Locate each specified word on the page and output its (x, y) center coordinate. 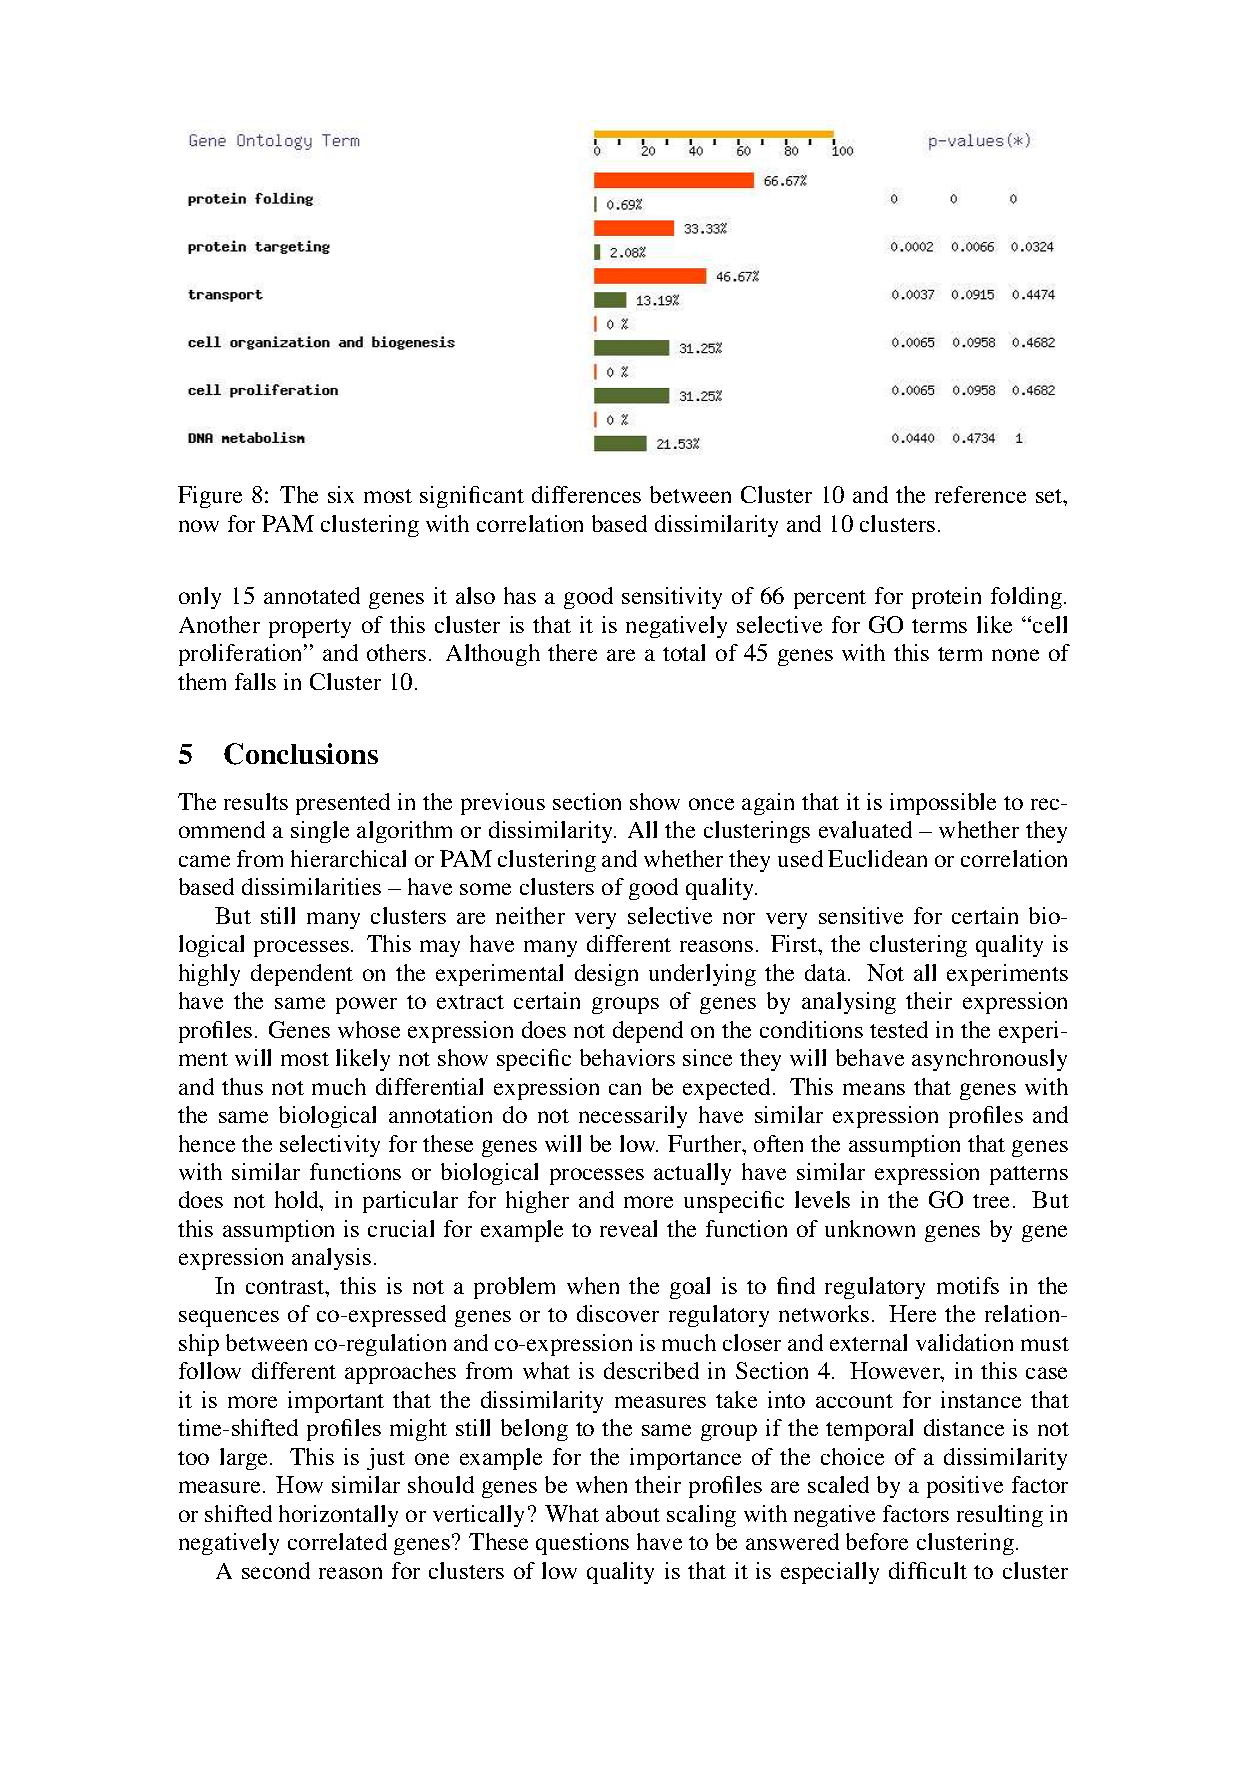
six (341, 494)
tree (991, 1201)
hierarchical (348, 858)
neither (530, 915)
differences (586, 494)
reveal (628, 1228)
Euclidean (877, 858)
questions (582, 1544)
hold (298, 1199)
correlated (337, 1541)
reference (980, 494)
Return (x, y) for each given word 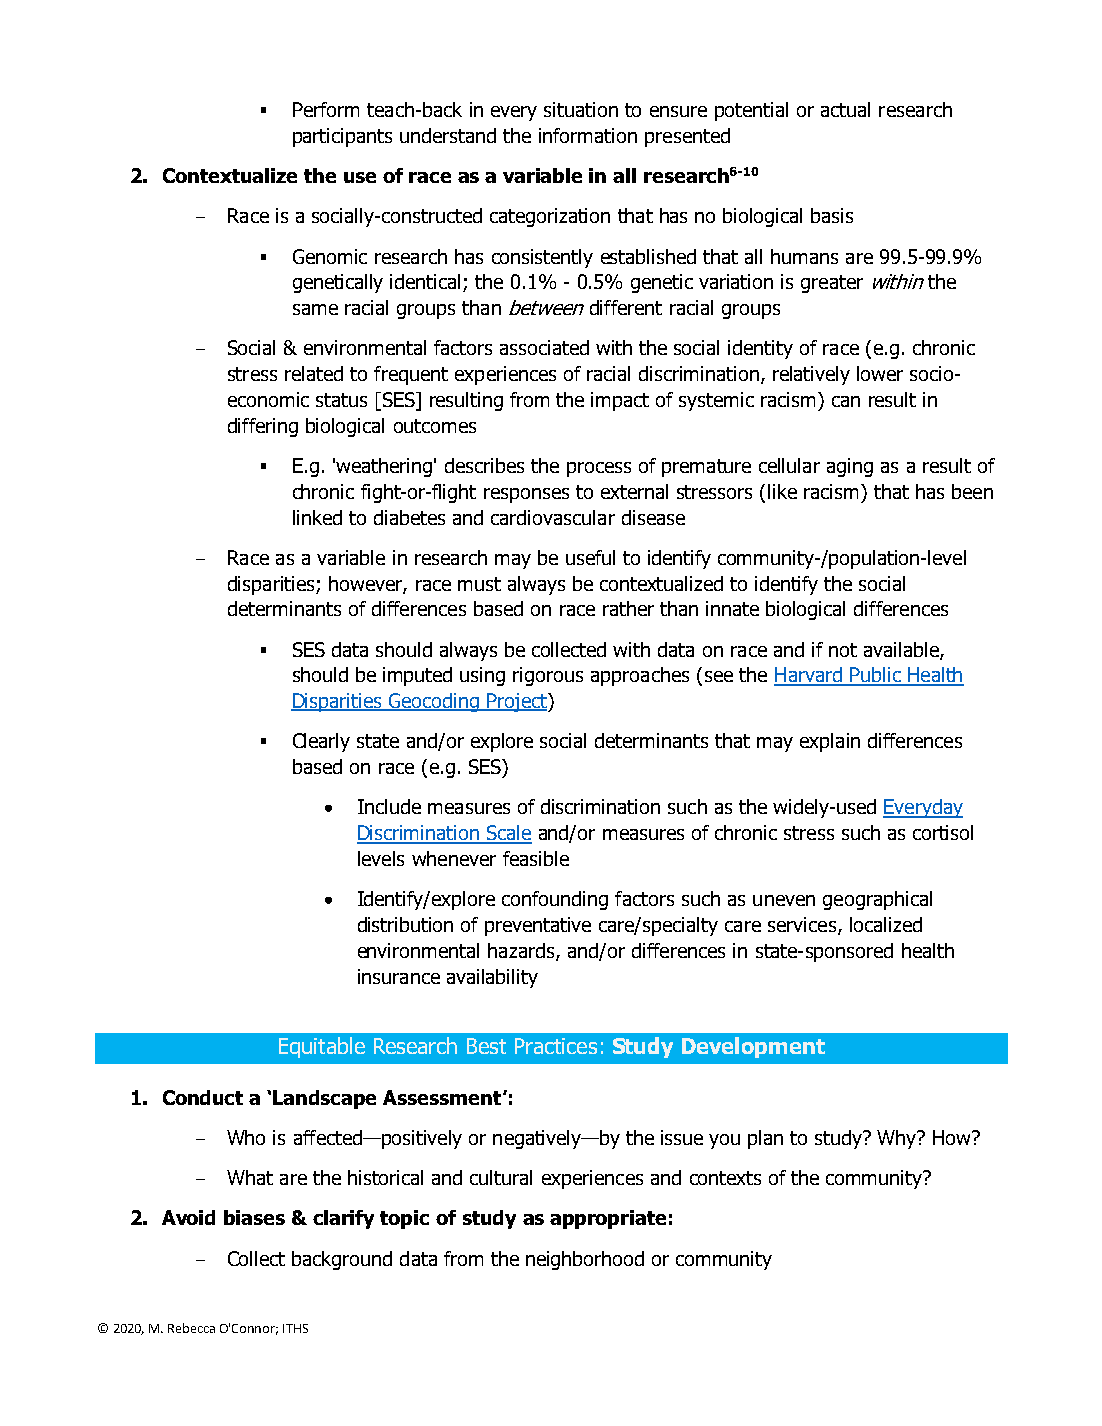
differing (263, 427)
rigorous (548, 676)
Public (876, 676)
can (846, 401)
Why (898, 1139)
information (588, 135)
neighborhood (585, 1260)
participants (342, 137)
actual (845, 109)
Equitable (322, 1047)
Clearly (321, 742)
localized (886, 924)
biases (254, 1217)
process (599, 469)
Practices (556, 1046)
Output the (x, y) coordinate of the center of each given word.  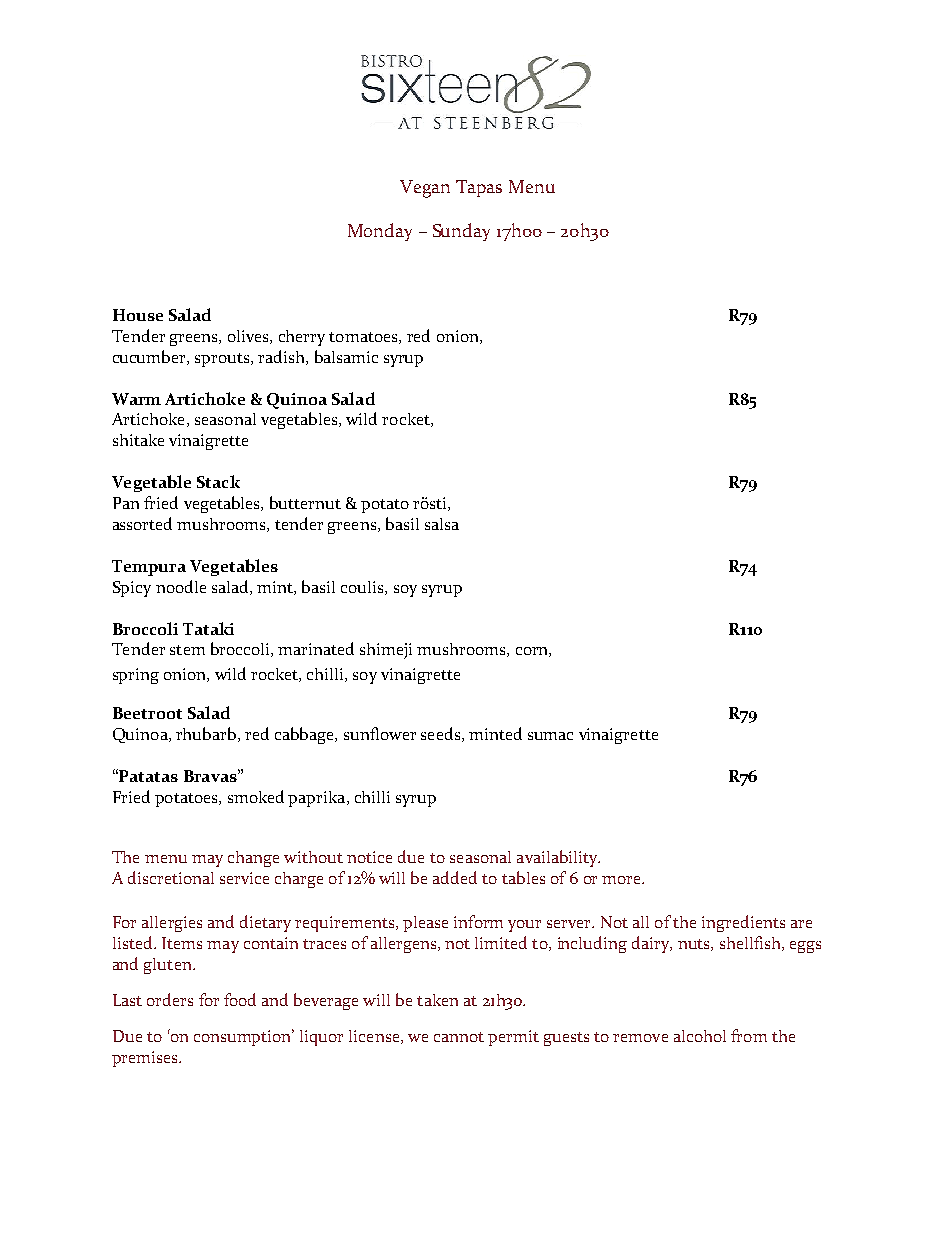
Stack (218, 481)
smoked (256, 796)
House (138, 315)
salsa (442, 524)
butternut (305, 502)
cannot (459, 1037)
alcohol (700, 1036)
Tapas (479, 188)
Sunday (461, 232)
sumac (550, 736)
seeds (440, 733)
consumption (244, 1037)
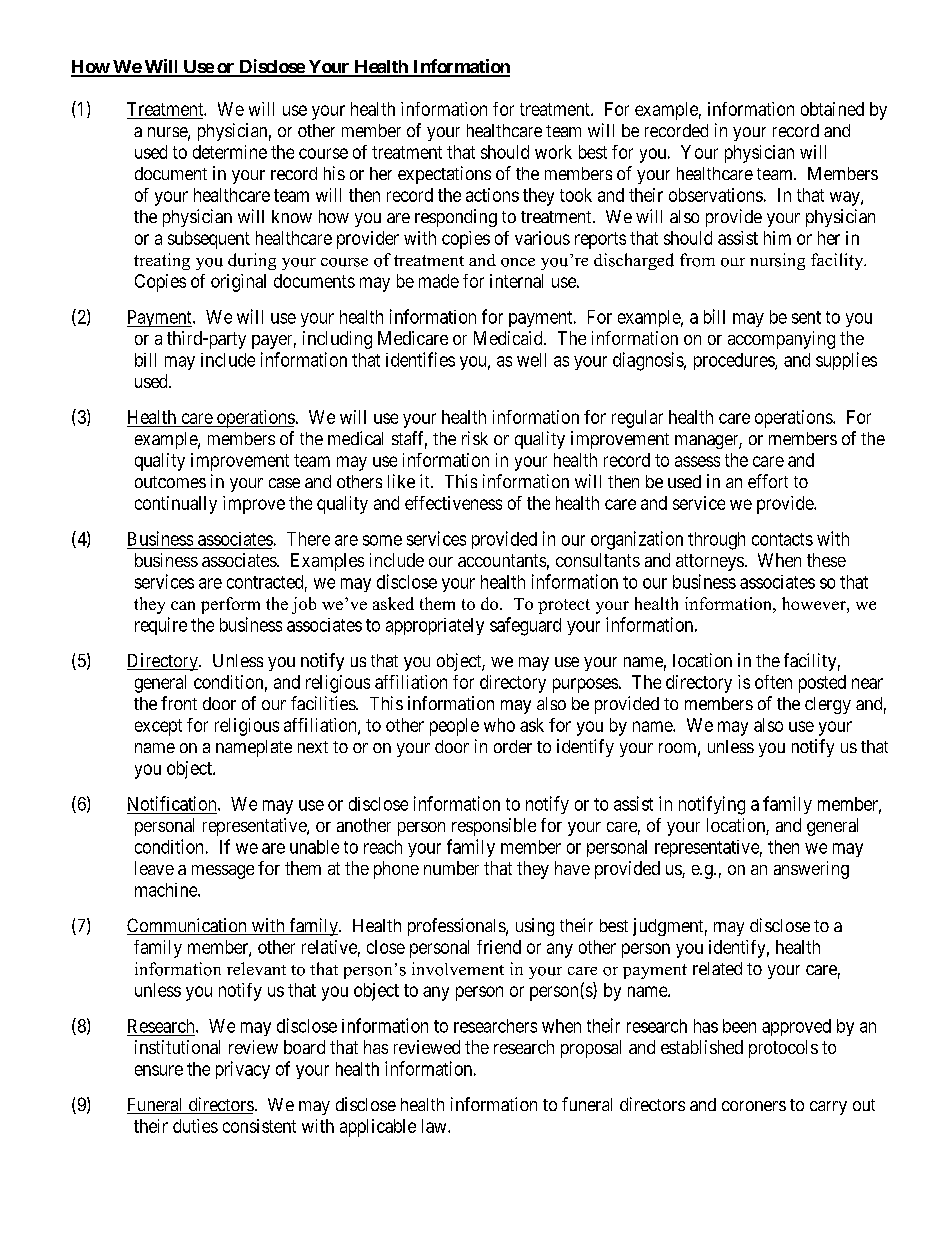 The image size is (952, 1233). I want to click on privacy, so click(243, 1070).
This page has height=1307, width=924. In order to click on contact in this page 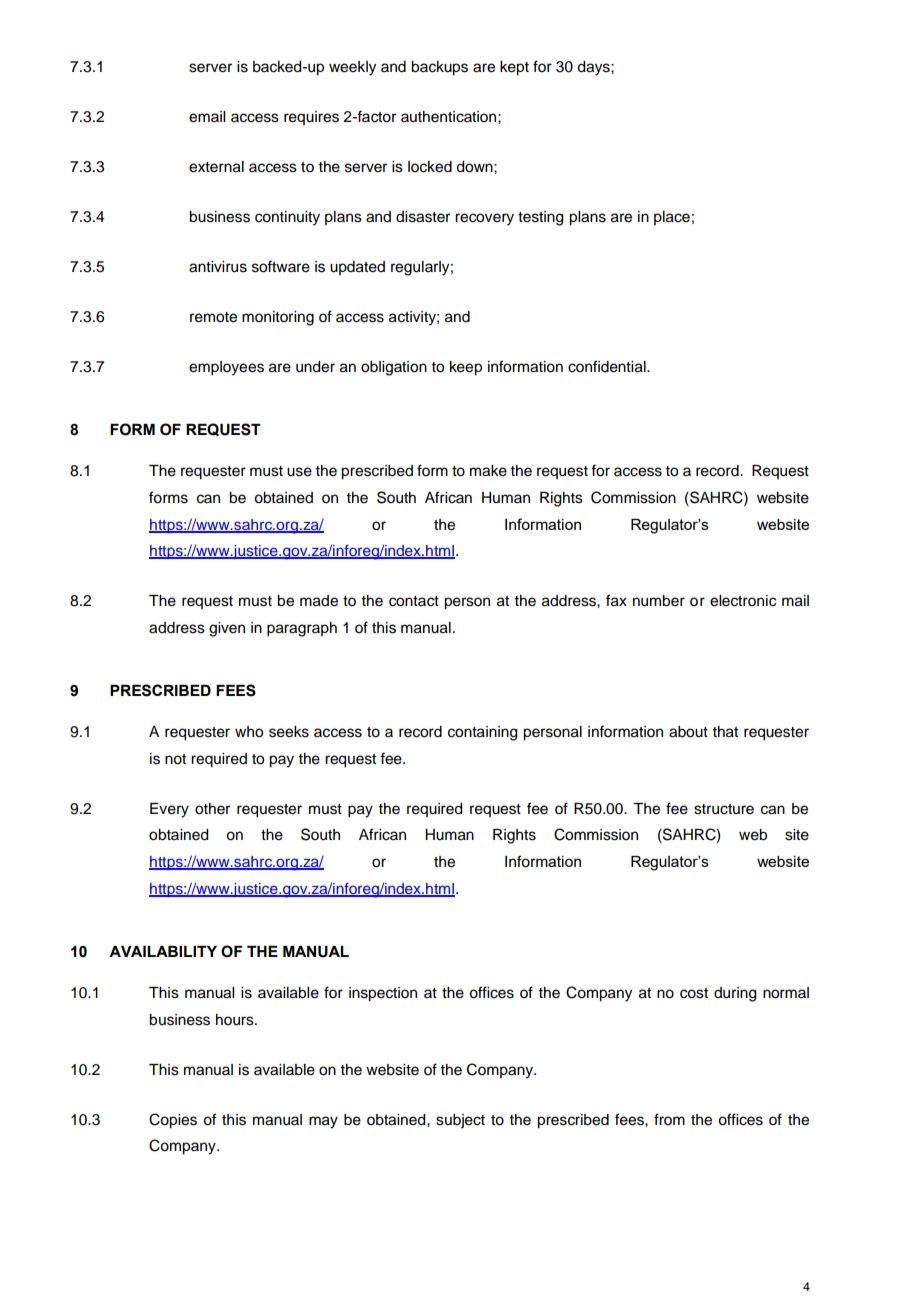, I will do `click(414, 601)`.
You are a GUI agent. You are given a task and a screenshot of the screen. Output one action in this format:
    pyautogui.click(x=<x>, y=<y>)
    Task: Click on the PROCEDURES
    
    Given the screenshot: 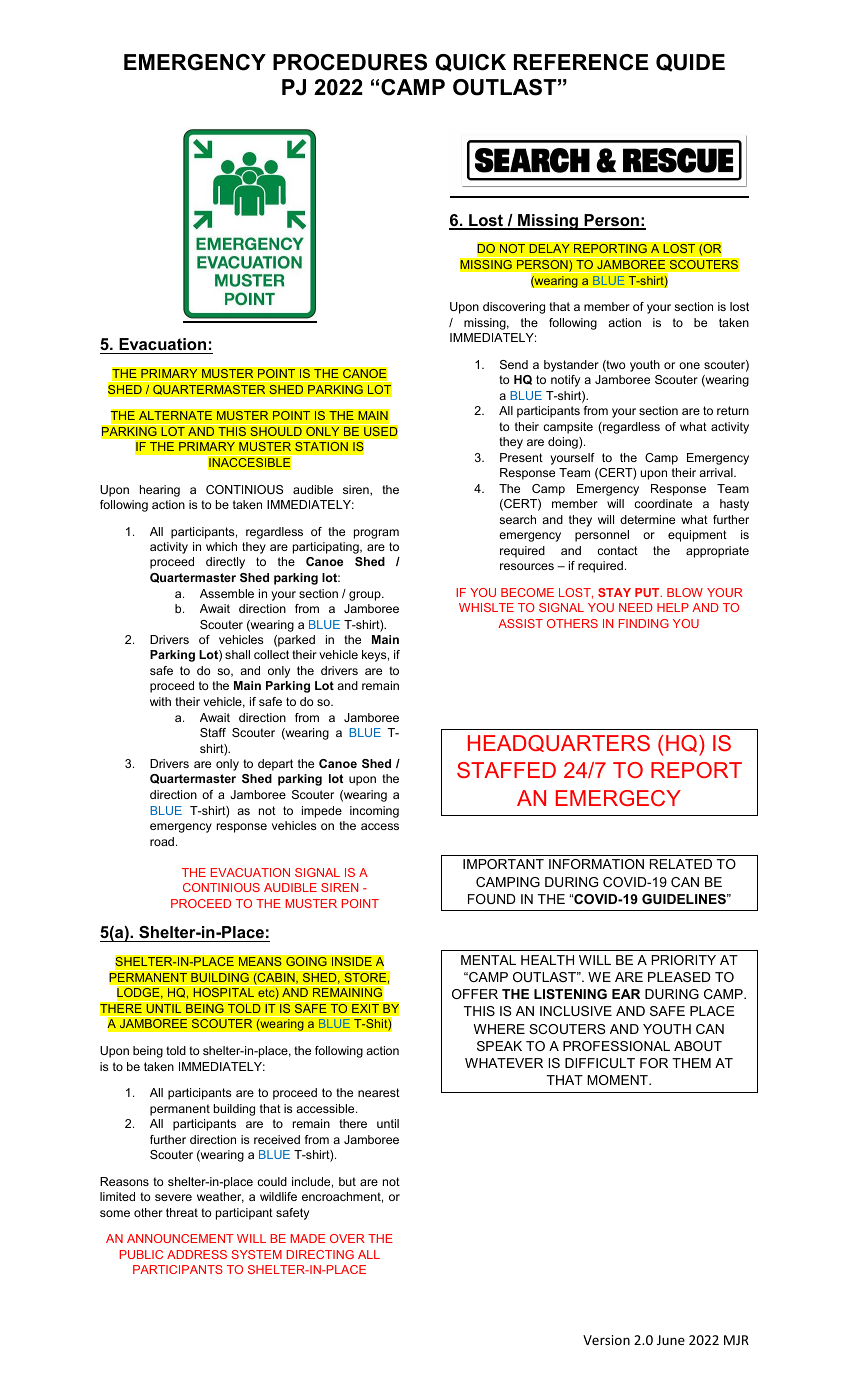 What is the action you would take?
    pyautogui.click(x=350, y=62)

***

▸ **PROBLEM DESCRIPTION**: Reprint the records from the line containing "neighborhood (585, 1260)" through the line containing "House (138, 315)", substituting "location" for "coordinate" and leaving everything else the same. Omit the pictures.

▸ **CORRECT RESULT**:
neighborhood (585, 1260)
participants (342, 137)
actual (845, 109)
Equitable (322, 1047)
Clearly (321, 742)
localized (886, 924)
biases (254, 1217)
process (599, 469)
Practices (556, 1046)
Output the (x, y) location of the center of each given word.  
Stack (218, 481)
smoked (256, 796)
House (138, 315)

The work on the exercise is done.